(Provided entries)
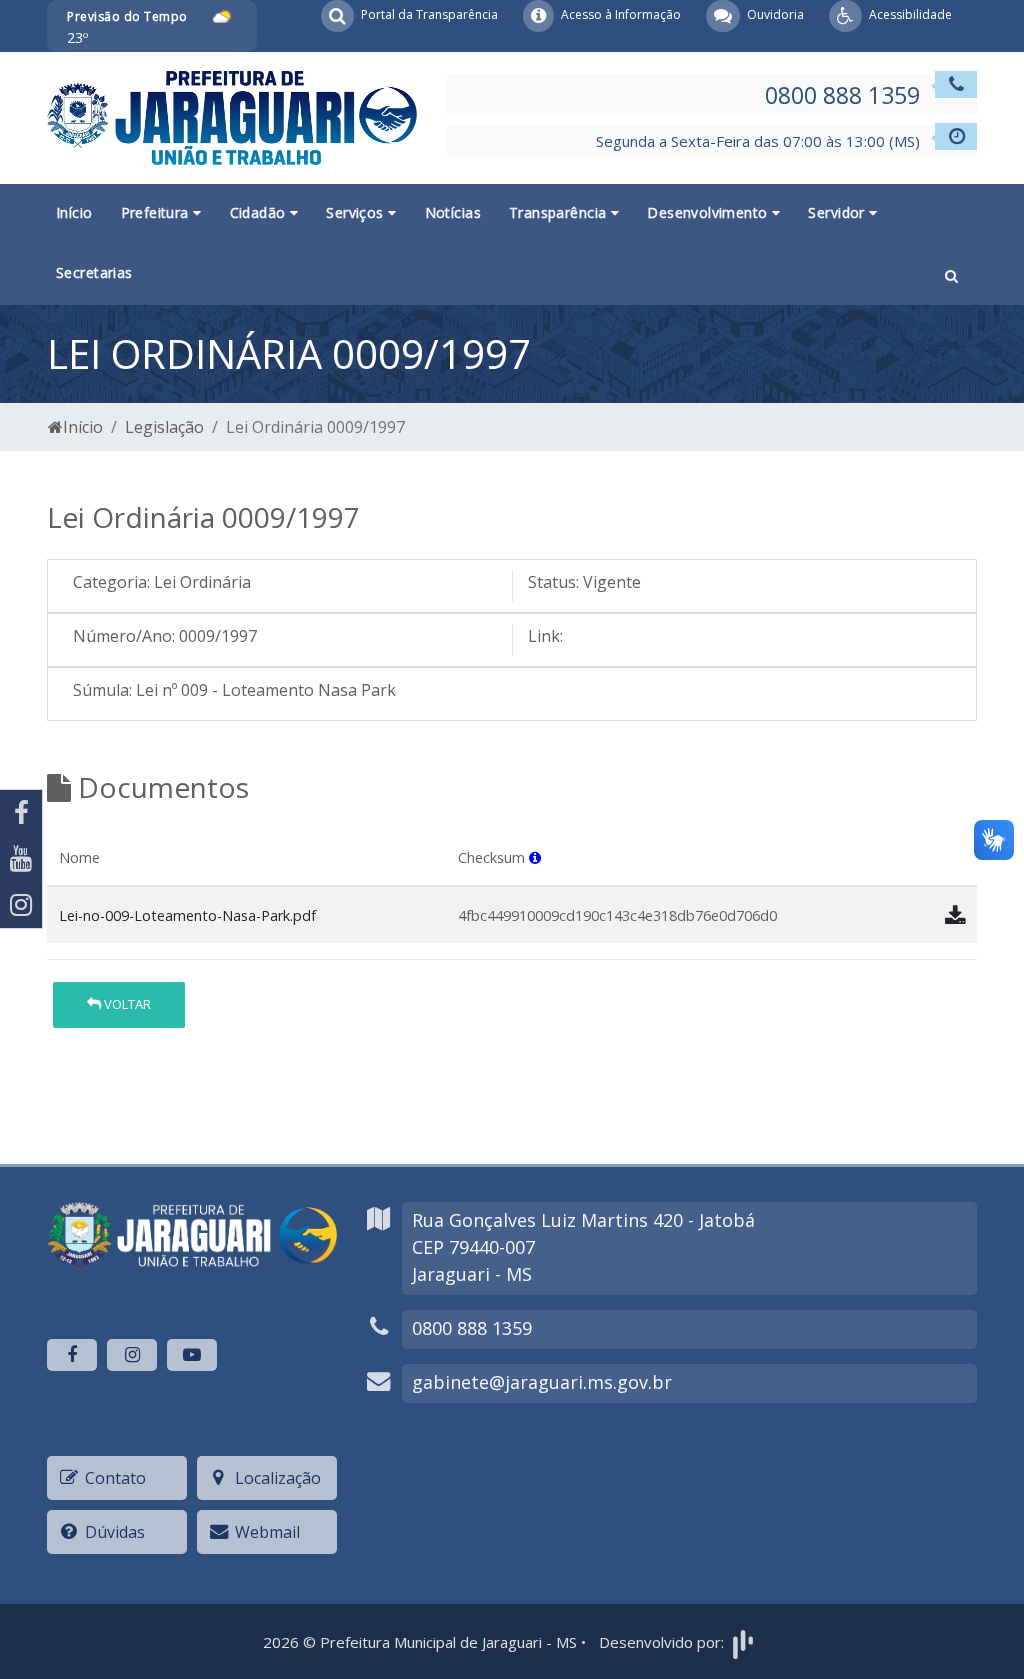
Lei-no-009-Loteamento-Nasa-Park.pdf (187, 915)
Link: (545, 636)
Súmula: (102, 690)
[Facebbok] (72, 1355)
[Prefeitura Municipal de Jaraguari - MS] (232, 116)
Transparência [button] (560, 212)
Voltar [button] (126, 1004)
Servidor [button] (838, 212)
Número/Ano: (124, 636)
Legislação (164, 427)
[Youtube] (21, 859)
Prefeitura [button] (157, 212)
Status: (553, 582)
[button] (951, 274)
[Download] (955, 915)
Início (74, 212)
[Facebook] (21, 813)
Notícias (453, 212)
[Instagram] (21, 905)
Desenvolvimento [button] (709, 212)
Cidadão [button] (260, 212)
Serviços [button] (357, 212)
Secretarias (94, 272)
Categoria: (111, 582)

(What to do) With the pictures removed, please retype each record exactly.

(Result for this task)
Lei-no-009-Loteamento-Nasa-Park.pdf (187, 915)
Link: (545, 636)
Súmula: (102, 690)
[Facebbok] (72, 1355)
[Prefeitura Municipal de Jaraguari - MS] (232, 116)
Transparência [button] (560, 212)
Voltar [button] (126, 1004)
Servidor [button] (838, 212)
Número/Ano: (124, 636)
Legislação (164, 427)
[Youtube] (21, 859)
Prefeitura [button] (157, 212)
Status: (553, 582)
[button] (951, 274)
[Download] (955, 915)
Início (74, 212)
[Facebook] (21, 813)
Notícias (453, 212)
[Instagram] (21, 905)
Desenvolvimento [button] (709, 212)
Cidadão [button] (260, 212)
Serviços [button] (357, 212)
Secretarias (94, 272)
Categoria: (111, 582)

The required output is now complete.